Start of Block
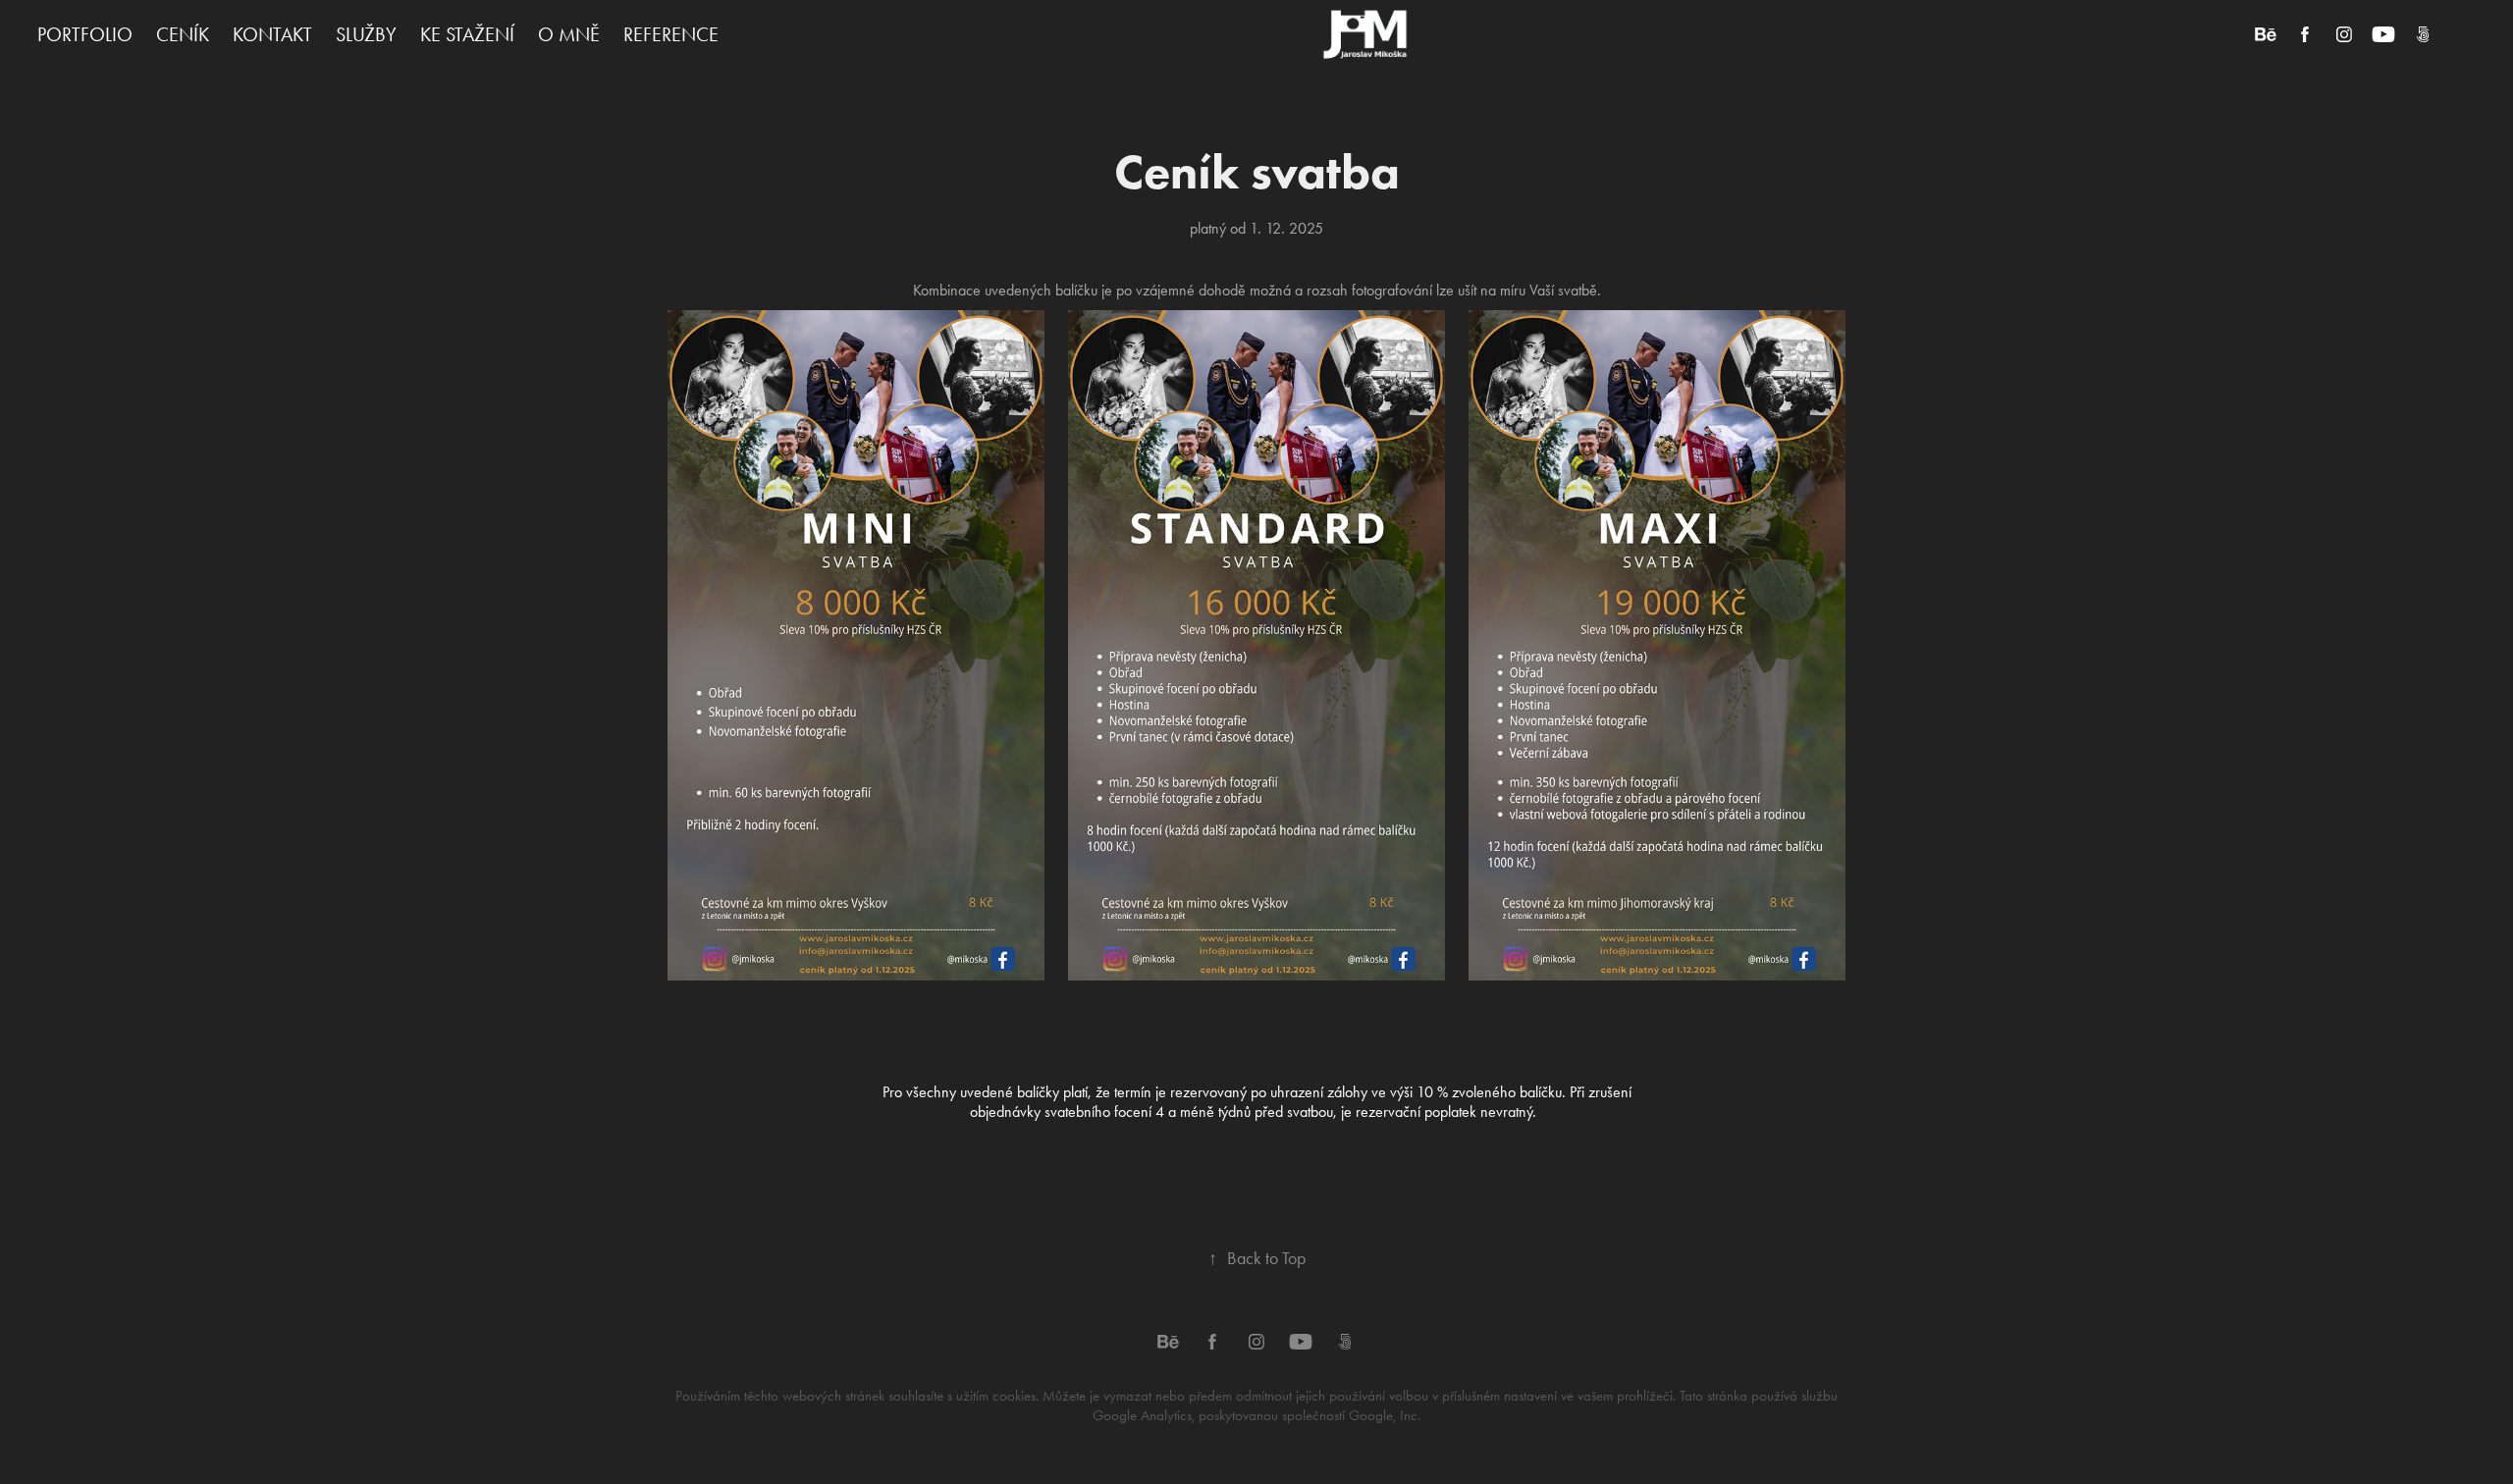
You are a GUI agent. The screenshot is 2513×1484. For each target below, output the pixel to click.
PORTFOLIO (85, 34)
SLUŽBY (366, 34)
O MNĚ (569, 34)
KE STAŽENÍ (467, 34)
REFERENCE (671, 34)
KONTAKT (272, 34)
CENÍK (182, 34)
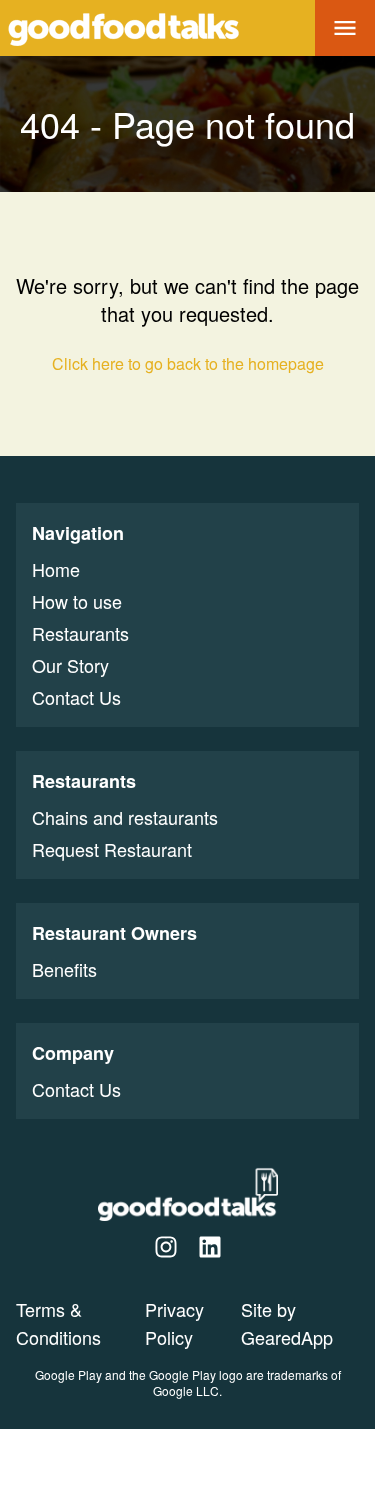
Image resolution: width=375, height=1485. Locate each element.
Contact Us (76, 697)
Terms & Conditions (58, 1323)
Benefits (64, 969)
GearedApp (287, 1337)
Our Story (70, 665)
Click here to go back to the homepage (188, 363)
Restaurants (80, 633)
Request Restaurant (112, 849)
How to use (77, 601)
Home (56, 569)
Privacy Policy (174, 1323)
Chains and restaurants (125, 817)
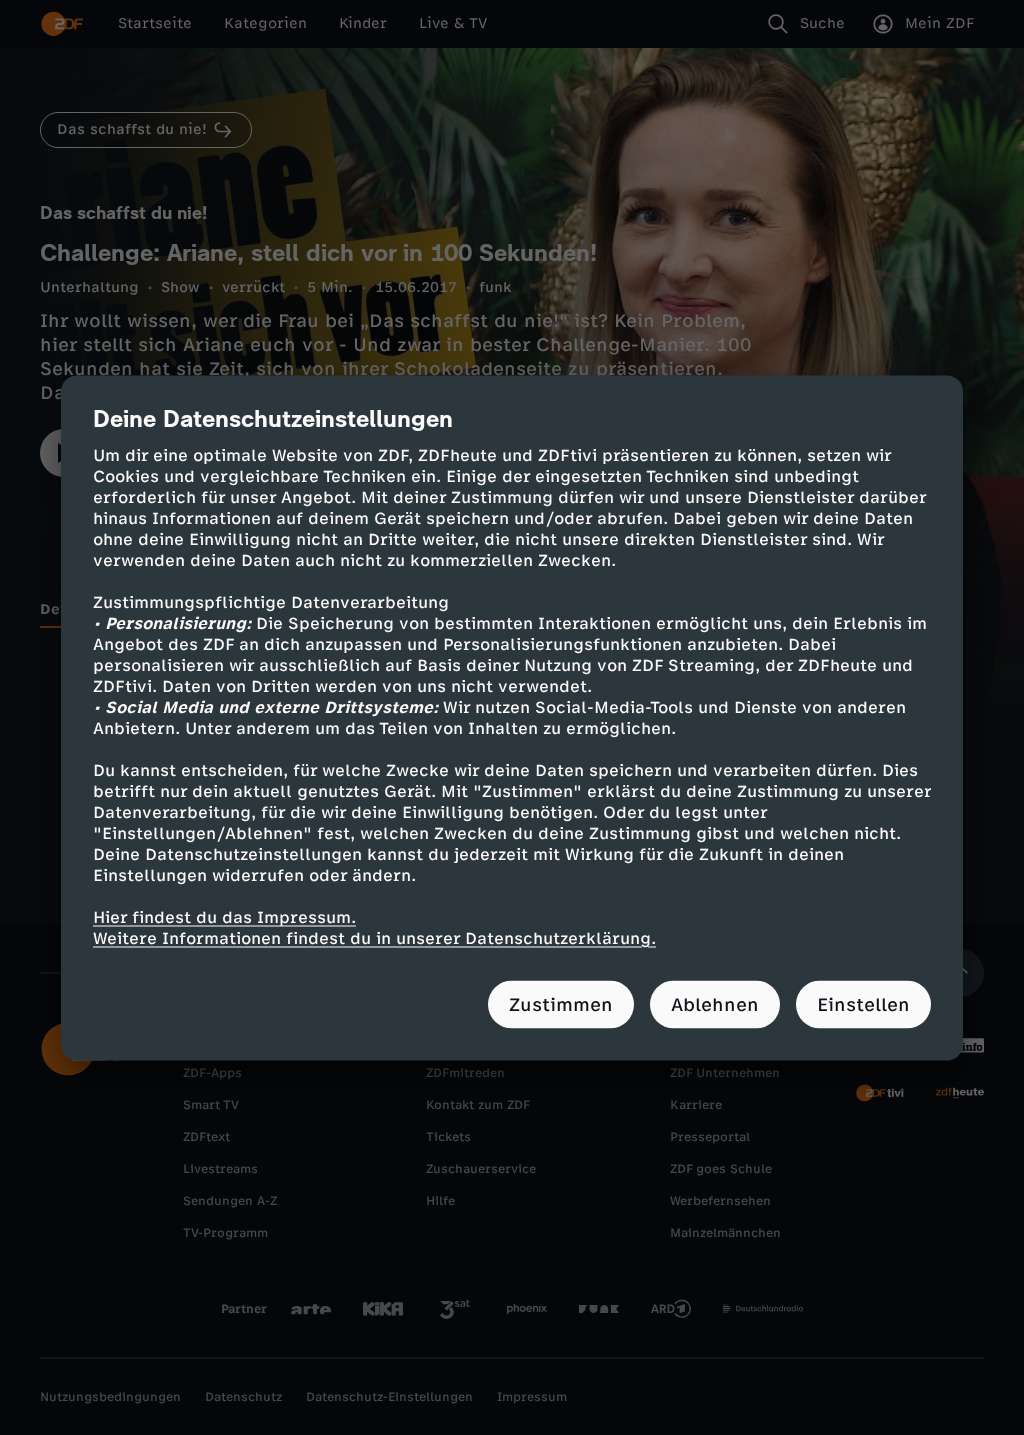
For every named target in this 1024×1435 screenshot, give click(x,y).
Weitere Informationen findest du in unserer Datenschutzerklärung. (374, 937)
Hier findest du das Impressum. (224, 916)
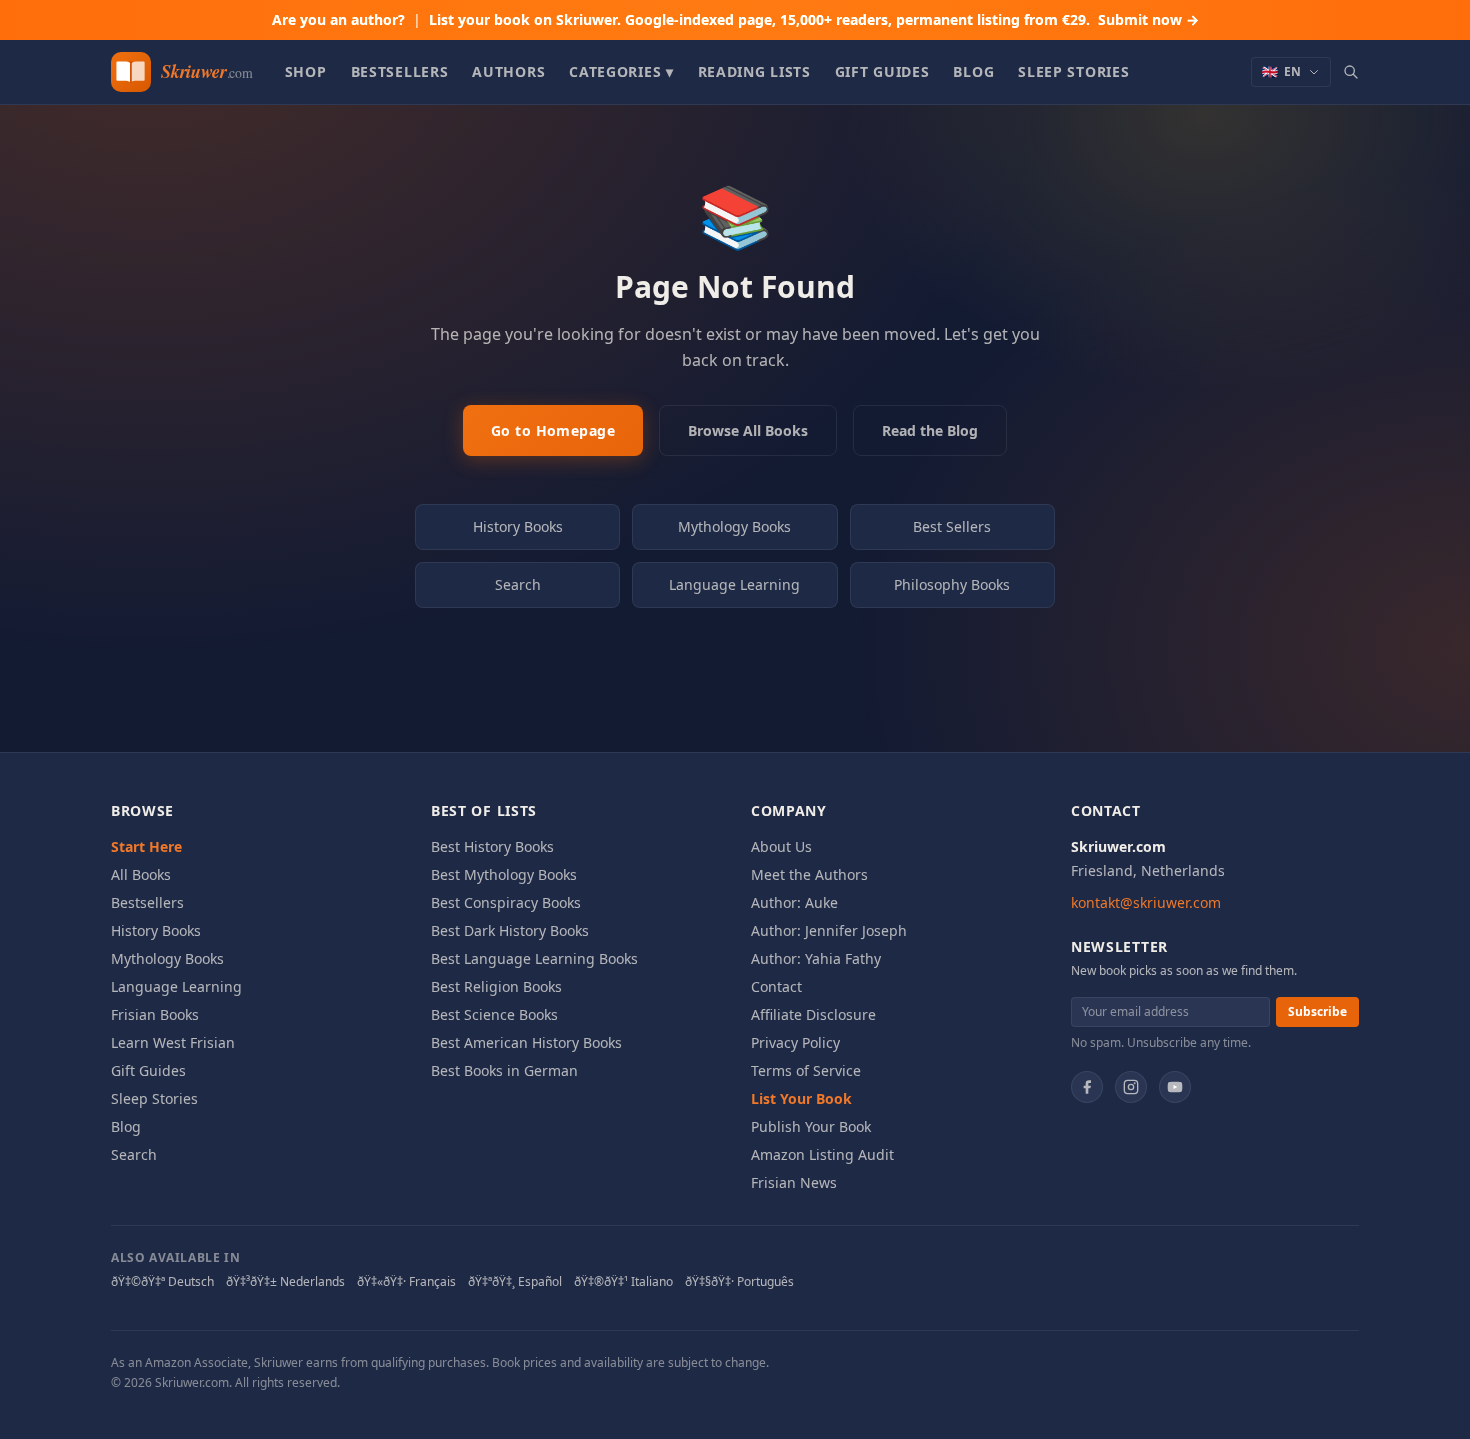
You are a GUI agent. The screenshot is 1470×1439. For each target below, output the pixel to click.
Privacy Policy (795, 1042)
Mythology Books (734, 526)
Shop (306, 71)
End of Block
WHAT TO PRODUCE
In the listing, find the line with "Weitere Informationen findest" and retype exactly from there through the last line, both included, leaving the pictures out.

RESPONSE BOX
Weitere Informationen findest du in unserer Datenschutzerklärung. (374, 937)
Hier findest du das Impressum. (224, 916)
You are a GUI agent. The screenshot is 1470×1439. For each target below, output the pixel to click.
Privacy Policy (795, 1042)
Mythology Books (734, 526)
Shop (306, 71)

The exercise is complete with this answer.